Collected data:
------------

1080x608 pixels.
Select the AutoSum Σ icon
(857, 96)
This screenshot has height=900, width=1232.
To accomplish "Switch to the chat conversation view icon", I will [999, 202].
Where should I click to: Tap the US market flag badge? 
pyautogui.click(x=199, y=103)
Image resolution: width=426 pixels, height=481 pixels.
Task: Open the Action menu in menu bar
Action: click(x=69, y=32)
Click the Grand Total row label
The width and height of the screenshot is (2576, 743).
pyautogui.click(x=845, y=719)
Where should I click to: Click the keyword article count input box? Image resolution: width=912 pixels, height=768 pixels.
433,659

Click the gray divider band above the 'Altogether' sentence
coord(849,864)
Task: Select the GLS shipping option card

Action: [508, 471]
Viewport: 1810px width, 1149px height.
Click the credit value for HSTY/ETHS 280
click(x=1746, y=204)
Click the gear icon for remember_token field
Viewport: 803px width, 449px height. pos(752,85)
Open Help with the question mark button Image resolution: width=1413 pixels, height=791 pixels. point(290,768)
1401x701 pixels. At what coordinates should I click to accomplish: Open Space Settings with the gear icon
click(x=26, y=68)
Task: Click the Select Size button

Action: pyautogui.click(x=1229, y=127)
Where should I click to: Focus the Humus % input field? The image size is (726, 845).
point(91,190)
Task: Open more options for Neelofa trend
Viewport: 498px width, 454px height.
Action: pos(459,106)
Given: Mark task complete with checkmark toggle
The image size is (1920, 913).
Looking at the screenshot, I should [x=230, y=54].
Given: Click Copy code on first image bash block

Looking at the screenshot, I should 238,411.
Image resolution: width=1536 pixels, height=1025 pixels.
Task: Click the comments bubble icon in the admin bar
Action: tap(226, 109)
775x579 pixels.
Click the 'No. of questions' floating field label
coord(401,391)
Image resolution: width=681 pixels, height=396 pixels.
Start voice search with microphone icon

------------

:: Direction ::
Put each line of the items above into a JSON list of strings, one string per line, and leave out the blank lines.

:: Worked solution ::
[
  "1080x608 pixels.",
  "Select the AutoSum Σ icon",
  "(857, 96)",
  "This screenshot has height=900, width=1232.",
  "To accomplish \"Switch to the chat conversation view icon\", I will [999, 202].",
  "Where should I click to: Tap the US market flag badge? ",
  "pyautogui.click(x=199, y=103)",
  "Image resolution: width=426 pixels, height=481 pixels.",
  "Task: Open the Action menu in menu bar",
  "Action: click(x=69, y=32)",
  "Click the Grand Total row label",
  "The width and height of the screenshot is (2576, 743).",
  "pyautogui.click(x=845, y=719)",
  "Where should I click to: Click the keyword article count input box? Image resolution: width=912 pixels, height=768 pixels.",
  "433,659",
  "Click the gray divider band above the 'Altogether' sentence",
  "coord(849,864)",
  "Task: Select the GLS shipping option card",
  "Action: [508, 471]",
  "Viewport: 1810px width, 1149px height.",
  "Click the credit value for HSTY/ETHS 280",
  "click(x=1746, y=204)",
  "Click the gear icon for remember_token field",
  "Viewport: 803px width, 449px height. pos(752,85)",
  "Open Help with the question mark button Image resolution: width=1413 pixels, height=791 pixels. point(290,768)",
  "1401x701 pixels. At what coordinates should I click to accomplish: Open Space Settings with the gear icon",
  "click(x=26, y=68)",
  "Task: Click the Select Size button",
  "Action: pyautogui.click(x=1229, y=127)",
  "Where should I click to: Focus the Humus % input field? The image size is (726, 845).",
  "point(91,190)",
  "Task: Open more options for Neelofa trend",
  "Viewport: 498px width, 454px height.",
  "Action: pos(459,106)",
  "Given: Mark task complete with checkmark toggle",
  "The image size is (1920, 913).",
  "Looking at the screenshot, I should [x=230, y=54].",
  "Given: Click Copy code on first image bash block",
  "Looking at the screenshot, I should 238,411.",
  "Image resolution: width=1536 pixels, height=1025 pixels.",
  "Task: Click the comments bubble icon in the admin bar",
  "Action: tap(226, 109)",
  "775x579 pixels.",
  "Click the 'No. of questions' floating field label",
  "coord(401,391)",
  "Image resolution: width=681 pixels, height=396 pixels.",
  "Start voice search with microphone icon"
]